■ TASK GOAL
What is needed here is an exact copy of all the records below.
────────────────
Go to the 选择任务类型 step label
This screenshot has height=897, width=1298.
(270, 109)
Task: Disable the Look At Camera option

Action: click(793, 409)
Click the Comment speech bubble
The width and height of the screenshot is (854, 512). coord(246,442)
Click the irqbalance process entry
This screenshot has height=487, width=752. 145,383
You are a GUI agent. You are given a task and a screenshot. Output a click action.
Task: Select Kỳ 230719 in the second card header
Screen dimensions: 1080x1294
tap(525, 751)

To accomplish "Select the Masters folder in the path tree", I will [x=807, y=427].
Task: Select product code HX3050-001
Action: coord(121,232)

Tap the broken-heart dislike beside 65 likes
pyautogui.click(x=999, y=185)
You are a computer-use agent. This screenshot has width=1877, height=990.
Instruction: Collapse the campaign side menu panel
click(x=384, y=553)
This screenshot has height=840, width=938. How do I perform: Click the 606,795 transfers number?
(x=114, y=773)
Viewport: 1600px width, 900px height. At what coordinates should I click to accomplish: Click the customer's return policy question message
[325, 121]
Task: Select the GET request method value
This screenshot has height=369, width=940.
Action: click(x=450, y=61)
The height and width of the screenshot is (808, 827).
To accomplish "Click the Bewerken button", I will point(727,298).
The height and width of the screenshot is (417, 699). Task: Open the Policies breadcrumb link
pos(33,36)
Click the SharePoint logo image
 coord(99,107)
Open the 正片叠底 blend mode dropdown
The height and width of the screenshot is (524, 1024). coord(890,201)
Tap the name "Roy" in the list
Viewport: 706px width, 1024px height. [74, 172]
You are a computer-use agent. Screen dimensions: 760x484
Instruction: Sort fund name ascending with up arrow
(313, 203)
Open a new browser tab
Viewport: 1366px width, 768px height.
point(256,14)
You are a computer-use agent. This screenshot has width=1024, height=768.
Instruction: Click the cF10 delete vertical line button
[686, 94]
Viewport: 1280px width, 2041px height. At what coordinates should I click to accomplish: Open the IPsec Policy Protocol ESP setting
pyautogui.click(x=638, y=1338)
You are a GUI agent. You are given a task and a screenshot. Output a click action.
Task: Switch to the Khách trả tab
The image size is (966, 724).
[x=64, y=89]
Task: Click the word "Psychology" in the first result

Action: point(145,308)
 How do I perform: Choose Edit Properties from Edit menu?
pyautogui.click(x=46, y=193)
────────────────
■ FINAL ANSWER
Go to the 选择任务类型 step label
This screenshot has height=897, width=1298.
(270, 109)
Task: Disable the Look At Camera option

Action: click(793, 409)
Click the Comment speech bubble
The width and height of the screenshot is (854, 512). coord(246,442)
Click the irqbalance process entry
This screenshot has height=487, width=752. 145,383
You are a GUI agent. You are given a task and a screenshot. Output a click action.
Task: Select Kỳ 230719 in the second card header
Screen dimensions: 1080x1294
tap(525, 751)

To accomplish "Select the Masters folder in the path tree", I will [x=807, y=427].
Task: Select product code HX3050-001
Action: coord(121,232)

Tap the broken-heart dislike beside 65 likes
pyautogui.click(x=999, y=185)
You are a computer-use agent. This screenshot has width=1877, height=990.
Instruction: Collapse the campaign side menu panel
click(x=384, y=553)
This screenshot has height=840, width=938. How do I perform: Click the 606,795 transfers number?
(x=114, y=773)
Viewport: 1600px width, 900px height. At what coordinates should I click to accomplish: Click the customer's return policy question message
[325, 121]
Task: Select the GET request method value
This screenshot has height=369, width=940.
Action: click(x=450, y=61)
The height and width of the screenshot is (808, 827).
To accomplish "Click the Bewerken button", I will point(727,298).
The height and width of the screenshot is (417, 699). Task: Open the Policies breadcrumb link
pos(33,36)
Click the SharePoint logo image
 coord(99,107)
Open the 正片叠底 blend mode dropdown
The height and width of the screenshot is (524, 1024). coord(890,201)
Tap the name "Roy" in the list
Viewport: 706px width, 1024px height. [74, 172]
You are a computer-use agent. Screen dimensions: 760x484
Instruction: Sort fund name ascending with up arrow
(313, 203)
Open a new browser tab
Viewport: 1366px width, 768px height.
point(256,14)
You are a computer-use agent. This screenshot has width=1024, height=768.
Instruction: Click the cF10 delete vertical line button
[686, 94]
Viewport: 1280px width, 2041px height. At what coordinates should I click to accomplish: Open the IPsec Policy Protocol ESP setting
pyautogui.click(x=638, y=1338)
You are a GUI agent. You are given a task and a screenshot. Output a click action.
Task: Switch to the Khách trả tab
The image size is (966, 724).
[x=64, y=89]
Task: Click the word "Psychology" in the first result

Action: point(145,308)
 How do I perform: Choose Edit Properties from Edit menu?
pyautogui.click(x=46, y=193)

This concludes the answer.